• Problem to solve:
Copy out every line of the data below word for word, keeping each line unchanged.
===== Data shown
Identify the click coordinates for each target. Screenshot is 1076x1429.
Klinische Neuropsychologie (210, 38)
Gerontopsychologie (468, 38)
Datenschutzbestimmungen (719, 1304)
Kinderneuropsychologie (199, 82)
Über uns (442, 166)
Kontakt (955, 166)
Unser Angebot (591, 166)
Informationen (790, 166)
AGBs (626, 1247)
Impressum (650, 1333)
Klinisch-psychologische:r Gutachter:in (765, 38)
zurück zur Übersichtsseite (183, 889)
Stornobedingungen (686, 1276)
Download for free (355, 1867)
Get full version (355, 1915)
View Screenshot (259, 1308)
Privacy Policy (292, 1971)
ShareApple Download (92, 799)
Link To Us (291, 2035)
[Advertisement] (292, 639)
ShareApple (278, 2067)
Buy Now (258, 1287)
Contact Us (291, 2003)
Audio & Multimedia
==========
• Final result:
Identify the click coordinates for each target. Screenshot is 1076x1429.
Klinische Neuropsychologie (210, 38)
Gerontopsychologie (468, 38)
Datenschutzbestimmungen (719, 1304)
Kinderneuropsychologie (199, 82)
Über uns (442, 166)
Kontakt (955, 166)
Unser Angebot (591, 166)
Informationen (790, 166)
AGBs (626, 1247)
Impressum (650, 1333)
Klinisch-psychologische:r Gutachter:in (765, 38)
zurück zur Übersichtsseite (183, 889)
Stornobedingungen (686, 1276)
Download for free (355, 1867)
Get full version (355, 1915)
View Screenshot (259, 1308)
Privacy Policy (292, 1971)
ShareApple Download (92, 799)
Link To Us (291, 2035)
[Advertisement] (292, 639)
ShareApple (278, 2067)
Buy Now (258, 1287)
Contact Us (291, 2003)
Audio & Multimedia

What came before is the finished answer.